TESTO DELLA PAGINA »

Stimolato dall’intervento del Sen. Quagliariello, desidero contribuire – seppur da esterno – a quel dibattito politico-culturale sulla modernità ed i suoi problemi che è già in corso nel “Partito della Libertà”; dibattito che, come sottolinea Quagliariello, è bene sia il più ampio possibile considerato che si è all’inizio dell’attività del nuovo soggetto politico e visto anche il particolare difficile momento che sta attraversando il nostro Paese.
Come ho già avuto modo di affermare in più occasioni, con il tramonto delle grandi ideologie il quadro, non solo politico, che oggi la cosiddetta società post-moderna ha di fronte è notevolmente diverso dal passato. Molte delle categorie che hanno caratterizzato la storia degli ultimi due secoli sono diventate vetuste e necessitano di un ripensamento e rinnovamento, anche a livello semantico, iniziando proprio da quelle che si definiscono “destra” e “sinistra”.

COSA SI CHIEDE »
A. Traduci in inglese questa frase del testo della pagina: "Come ho già avuto modo di affermare in più occasioni, con il tramonto delle grandi ideologie il quadro, non solo politico, che oggi la cosiddetta società post-moderna ha di fronte è notevolmente diverso dal passato."
B. Riporta senza alcuna modifica il testo della pagina, a partire da "Stimolato dall’intervento del" e scendendo fino a "il nostro Paese.".

MATERIALE FORNITO »
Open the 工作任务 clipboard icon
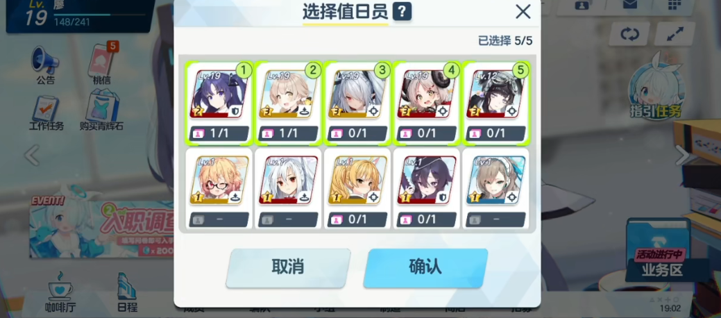Viewport: 721px width, 318px height. 46,109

RISPOSTE COMPLETE »
A. As I have already had occasion to state several times, with the decline of the great ideologies the picture, and not only the political one, that the so-called post-modern society faces today is considerably different from the past.

B.
Stimolato dall’intervento del Sen. Quagliariello, desidero contribuire – seppur da esterno – a quel dibattito politico-culturale sulla modernità ed i suoi problemi che è già in corso nel “Partito della Libertà”; dibattito che, come sottolinea Quagliariello, è bene sia il più ampio possibile considerato che si è all’inizio dell’attività del nuovo soggetto politico e visto anche il particolare difficile momento che sta attraversando il nostro Paese.